WHAT IS REQUIRED → Each record should be written out exactly as it stands.

[Stored data]
^^^^^^^^^^^^^^^^

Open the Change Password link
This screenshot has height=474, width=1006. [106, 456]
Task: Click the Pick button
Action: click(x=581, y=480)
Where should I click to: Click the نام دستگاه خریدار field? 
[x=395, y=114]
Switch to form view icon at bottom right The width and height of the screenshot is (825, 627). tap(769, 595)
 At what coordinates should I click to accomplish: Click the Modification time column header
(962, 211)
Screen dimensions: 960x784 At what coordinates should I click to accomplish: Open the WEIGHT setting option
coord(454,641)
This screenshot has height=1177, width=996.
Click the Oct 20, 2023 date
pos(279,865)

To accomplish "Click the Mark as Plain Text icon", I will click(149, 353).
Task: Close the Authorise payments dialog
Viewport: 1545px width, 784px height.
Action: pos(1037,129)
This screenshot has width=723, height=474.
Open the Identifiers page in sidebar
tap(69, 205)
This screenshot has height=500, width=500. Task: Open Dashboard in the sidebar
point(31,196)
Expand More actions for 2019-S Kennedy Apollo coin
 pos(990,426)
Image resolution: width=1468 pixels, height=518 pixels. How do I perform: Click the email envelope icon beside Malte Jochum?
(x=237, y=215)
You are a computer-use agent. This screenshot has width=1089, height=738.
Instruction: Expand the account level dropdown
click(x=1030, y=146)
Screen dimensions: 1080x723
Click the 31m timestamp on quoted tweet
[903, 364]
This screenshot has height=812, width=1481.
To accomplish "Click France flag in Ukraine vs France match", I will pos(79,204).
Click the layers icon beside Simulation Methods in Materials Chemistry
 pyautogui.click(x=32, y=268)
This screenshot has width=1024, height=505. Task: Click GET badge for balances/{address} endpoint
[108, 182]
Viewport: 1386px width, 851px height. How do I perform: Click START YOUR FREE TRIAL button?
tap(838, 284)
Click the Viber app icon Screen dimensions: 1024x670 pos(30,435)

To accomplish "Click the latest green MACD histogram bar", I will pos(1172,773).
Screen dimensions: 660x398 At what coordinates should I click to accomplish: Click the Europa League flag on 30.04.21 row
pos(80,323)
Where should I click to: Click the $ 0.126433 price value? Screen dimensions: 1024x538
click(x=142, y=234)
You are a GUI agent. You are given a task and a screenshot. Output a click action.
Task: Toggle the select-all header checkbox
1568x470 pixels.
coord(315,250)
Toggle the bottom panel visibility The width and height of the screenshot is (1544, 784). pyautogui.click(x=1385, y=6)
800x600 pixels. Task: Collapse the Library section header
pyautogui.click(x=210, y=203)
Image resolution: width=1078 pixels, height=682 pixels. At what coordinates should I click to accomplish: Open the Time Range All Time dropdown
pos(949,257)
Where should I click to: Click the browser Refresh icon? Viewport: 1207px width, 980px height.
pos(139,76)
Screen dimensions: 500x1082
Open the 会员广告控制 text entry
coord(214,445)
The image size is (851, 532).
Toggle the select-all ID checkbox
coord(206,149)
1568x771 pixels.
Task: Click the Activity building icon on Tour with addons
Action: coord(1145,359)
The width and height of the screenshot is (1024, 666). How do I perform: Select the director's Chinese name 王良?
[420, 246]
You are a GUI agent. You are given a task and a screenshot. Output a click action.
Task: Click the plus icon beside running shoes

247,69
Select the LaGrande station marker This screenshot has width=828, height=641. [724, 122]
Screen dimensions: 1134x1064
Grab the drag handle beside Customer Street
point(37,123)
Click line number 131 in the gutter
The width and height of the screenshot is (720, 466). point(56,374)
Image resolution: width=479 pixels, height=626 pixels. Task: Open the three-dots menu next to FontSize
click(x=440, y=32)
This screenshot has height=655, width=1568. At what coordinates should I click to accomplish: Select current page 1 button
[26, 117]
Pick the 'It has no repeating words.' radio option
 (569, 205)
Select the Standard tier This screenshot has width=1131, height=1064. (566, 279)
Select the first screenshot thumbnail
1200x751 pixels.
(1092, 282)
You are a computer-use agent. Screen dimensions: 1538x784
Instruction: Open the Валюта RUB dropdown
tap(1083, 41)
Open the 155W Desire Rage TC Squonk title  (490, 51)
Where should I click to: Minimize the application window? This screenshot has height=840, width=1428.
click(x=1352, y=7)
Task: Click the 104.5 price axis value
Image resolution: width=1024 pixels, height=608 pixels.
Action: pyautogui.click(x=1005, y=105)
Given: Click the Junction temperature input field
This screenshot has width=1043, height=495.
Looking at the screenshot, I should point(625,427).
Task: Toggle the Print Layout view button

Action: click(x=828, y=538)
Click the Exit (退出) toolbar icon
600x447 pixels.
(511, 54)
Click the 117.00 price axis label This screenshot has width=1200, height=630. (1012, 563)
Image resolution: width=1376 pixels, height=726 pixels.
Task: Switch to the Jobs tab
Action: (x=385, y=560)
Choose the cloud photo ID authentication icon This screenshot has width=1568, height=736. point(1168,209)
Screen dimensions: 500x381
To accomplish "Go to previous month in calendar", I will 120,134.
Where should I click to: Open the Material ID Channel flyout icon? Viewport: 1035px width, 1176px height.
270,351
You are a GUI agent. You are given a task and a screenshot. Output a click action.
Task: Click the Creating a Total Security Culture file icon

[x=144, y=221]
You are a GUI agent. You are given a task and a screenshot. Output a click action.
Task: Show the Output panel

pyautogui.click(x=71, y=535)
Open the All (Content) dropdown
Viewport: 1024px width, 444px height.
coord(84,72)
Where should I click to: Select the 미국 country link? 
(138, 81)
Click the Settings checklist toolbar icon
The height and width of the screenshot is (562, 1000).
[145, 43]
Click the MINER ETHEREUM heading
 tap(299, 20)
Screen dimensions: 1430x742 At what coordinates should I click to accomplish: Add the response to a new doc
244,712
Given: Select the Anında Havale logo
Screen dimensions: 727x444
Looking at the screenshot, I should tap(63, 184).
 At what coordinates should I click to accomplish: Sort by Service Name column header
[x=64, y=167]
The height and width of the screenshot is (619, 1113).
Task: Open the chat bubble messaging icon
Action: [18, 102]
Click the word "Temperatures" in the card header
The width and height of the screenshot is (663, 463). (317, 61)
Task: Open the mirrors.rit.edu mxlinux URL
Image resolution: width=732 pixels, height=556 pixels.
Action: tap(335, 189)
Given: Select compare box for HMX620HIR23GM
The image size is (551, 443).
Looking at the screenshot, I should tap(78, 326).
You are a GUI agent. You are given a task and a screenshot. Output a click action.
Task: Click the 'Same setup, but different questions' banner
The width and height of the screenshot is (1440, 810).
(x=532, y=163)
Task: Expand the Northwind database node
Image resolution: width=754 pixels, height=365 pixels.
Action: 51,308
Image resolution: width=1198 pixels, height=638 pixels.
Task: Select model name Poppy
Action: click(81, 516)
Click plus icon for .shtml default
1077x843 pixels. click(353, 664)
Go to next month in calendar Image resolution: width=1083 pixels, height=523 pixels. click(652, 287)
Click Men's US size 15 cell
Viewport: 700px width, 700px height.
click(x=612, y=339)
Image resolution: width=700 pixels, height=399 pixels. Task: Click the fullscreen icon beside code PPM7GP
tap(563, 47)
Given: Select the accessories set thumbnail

^^^^^^^^^^^^^^^^

TASK SOLUTION →
Open the Change Password link
This screenshot has height=474, width=1006. [106, 456]
Task: Click the Pick button
Action: click(x=581, y=480)
Where should I click to: Click the نام دستگاه خریدار field? 
[x=395, y=114]
Switch to form view icon at bottom right The width and height of the screenshot is (825, 627). tap(769, 595)
 At what coordinates should I click to accomplish: Click the Modification time column header
(962, 211)
Screen dimensions: 960x784 At what coordinates should I click to accomplish: Open the WEIGHT setting option
coord(454,641)
This screenshot has height=1177, width=996.
Click the Oct 20, 2023 date
pos(279,865)

To accomplish "Click the Mark as Plain Text icon", I will click(149, 353).
Task: Close the Authorise payments dialog
Viewport: 1545px width, 784px height.
Action: pos(1037,129)
This screenshot has width=723, height=474.
Open the Identifiers page in sidebar
tap(69, 205)
This screenshot has height=500, width=500. Task: Open Dashboard in the sidebar
point(31,196)
Expand More actions for 2019-S Kennedy Apollo coin
 pos(990,426)
Image resolution: width=1468 pixels, height=518 pixels. How do I perform: Click the email envelope icon beside Malte Jochum?
(x=237, y=215)
You are a computer-use agent. This screenshot has width=1089, height=738.
Instruction: Expand the account level dropdown
click(x=1030, y=146)
Screen dimensions: 1080x723
Click the 31m timestamp on quoted tweet
[903, 364]
This screenshot has height=812, width=1481.
To accomplish "Click France flag in Ukraine vs France match", I will pos(79,204).
Click the layers icon beside Simulation Methods in Materials Chemistry
 pyautogui.click(x=32, y=268)
This screenshot has width=1024, height=505. Task: Click GET badge for balances/{address} endpoint
[108, 182]
Viewport: 1386px width, 851px height. How do I perform: Click START YOUR FREE TRIAL button?
tap(838, 284)
Click the Viber app icon Screen dimensions: 1024x670 pos(30,435)

To accomplish "Click the latest green MACD histogram bar", I will pos(1172,773).
Screen dimensions: 660x398 At what coordinates should I click to accomplish: Click the Europa League flag on 30.04.21 row
pos(80,323)
Where should I click to: Click the $ 0.126433 price value? Screen dimensions: 1024x538
click(x=142, y=234)
You are a GUI agent. You are given a task and a screenshot. Output a click action.
Task: Toggle the select-all header checkbox
1568x470 pixels.
coord(315,250)
Toggle the bottom panel visibility The width and height of the screenshot is (1544, 784). pyautogui.click(x=1385, y=6)
800x600 pixels. Task: Collapse the Library section header
pyautogui.click(x=210, y=203)
Image resolution: width=1078 pixels, height=682 pixels. At what coordinates should I click to accomplish: Open the Time Range All Time dropdown
pos(949,257)
Where should I click to: Click the browser Refresh icon? Viewport: 1207px width, 980px height.
pos(139,76)
Screen dimensions: 500x1082
Open the 会员广告控制 text entry
coord(214,445)
The image size is (851, 532).
Toggle the select-all ID checkbox
coord(206,149)
1568x771 pixels.
Task: Click the Activity building icon on Tour with addons
Action: coord(1145,359)
The width and height of the screenshot is (1024, 666). How do I perform: Select the director's Chinese name 王良?
[420, 246]
You are a GUI agent. You are given a task and a screenshot. Output a click action.
Task: Click the plus icon beside running shoes

247,69
Select the LaGrande station marker This screenshot has width=828, height=641. [724, 122]
Screen dimensions: 1134x1064
Grab the drag handle beside Customer Street
point(37,123)
Click line number 131 in the gutter
The width and height of the screenshot is (720, 466). point(56,374)
Image resolution: width=479 pixels, height=626 pixels. Task: Open the three-dots menu next to FontSize
click(x=440, y=32)
This screenshot has height=655, width=1568. At what coordinates should I click to accomplish: Select current page 1 button
[26, 117]
Pick the 'It has no repeating words.' radio option
 (569, 205)
Select the Standard tier This screenshot has width=1131, height=1064. (566, 279)
Select the first screenshot thumbnail
1200x751 pixels.
(1092, 282)
You are a computer-use agent. Screen dimensions: 1538x784
Instruction: Open the Валюта RUB dropdown
tap(1083, 41)
Open the 155W Desire Rage TC Squonk title  (490, 51)
Where should I click to: Minimize the application window? This screenshot has height=840, width=1428.
click(x=1352, y=7)
Task: Click the 104.5 price axis value
Image resolution: width=1024 pixels, height=608 pixels.
Action: pyautogui.click(x=1005, y=105)
Given: Click the Junction temperature input field
This screenshot has width=1043, height=495.
Looking at the screenshot, I should point(625,427).
Task: Toggle the Print Layout view button

Action: click(x=828, y=538)
Click the Exit (退出) toolbar icon
600x447 pixels.
(511, 54)
Click the 117.00 price axis label This screenshot has width=1200, height=630. (1012, 563)
Image resolution: width=1376 pixels, height=726 pixels.
Task: Switch to the Jobs tab
Action: (x=385, y=560)
Choose the cloud photo ID authentication icon This screenshot has width=1568, height=736. point(1168,209)
Screen dimensions: 500x381
To accomplish "Go to previous month in calendar", I will 120,134.
Where should I click to: Open the Material ID Channel flyout icon? Viewport: 1035px width, 1176px height.
270,351
You are a GUI agent. You are given a task and a screenshot. Output a click action.
Task: Click the Creating a Total Security Culture file icon

[x=144, y=221]
You are a GUI agent. You are given a task and a screenshot. Output a click action.
Task: Show the Output panel

pyautogui.click(x=71, y=535)
Open the All (Content) dropdown
Viewport: 1024px width, 444px height.
coord(84,72)
Where should I click to: Select the 미국 country link? 
(138, 81)
Click the Settings checklist toolbar icon
The height and width of the screenshot is (562, 1000).
[145, 43]
Click the MINER ETHEREUM heading
 tap(299, 20)
Screen dimensions: 1430x742 At what coordinates should I click to accomplish: Add the response to a new doc
244,712
Given: Select the Anında Havale logo
Screen dimensions: 727x444
Looking at the screenshot, I should tap(63, 184).
 At what coordinates should I click to accomplish: Sort by Service Name column header
[x=64, y=167]
The height and width of the screenshot is (619, 1113).
Task: Open the chat bubble messaging icon
Action: [18, 102]
Click the word "Temperatures" in the card header
The width and height of the screenshot is (663, 463). (317, 61)
Task: Open the mirrors.rit.edu mxlinux URL
Image resolution: width=732 pixels, height=556 pixels.
Action: tap(335, 189)
Given: Select compare box for HMX620HIR23GM
The image size is (551, 443).
Looking at the screenshot, I should tap(78, 326).
You are a GUI agent. You are given a task and a screenshot. Output a click action.
Task: Click the 'Same setup, but different questions' banner
The width and height of the screenshot is (1440, 810).
(x=532, y=163)
Task: Expand the Northwind database node
Image resolution: width=754 pixels, height=365 pixels.
Action: 51,308
Image resolution: width=1198 pixels, height=638 pixels.
Task: Select model name Poppy
Action: click(81, 516)
Click plus icon for .shtml default
1077x843 pixels. click(353, 664)
Go to next month in calendar Image resolution: width=1083 pixels, height=523 pixels. click(652, 287)
Click Men's US size 15 cell
Viewport: 700px width, 700px height.
click(x=612, y=339)
Image resolution: width=700 pixels, height=399 pixels. Task: Click the fullscreen icon beside code PPM7GP
tap(563, 47)
Given: Select the accessories set thumbnail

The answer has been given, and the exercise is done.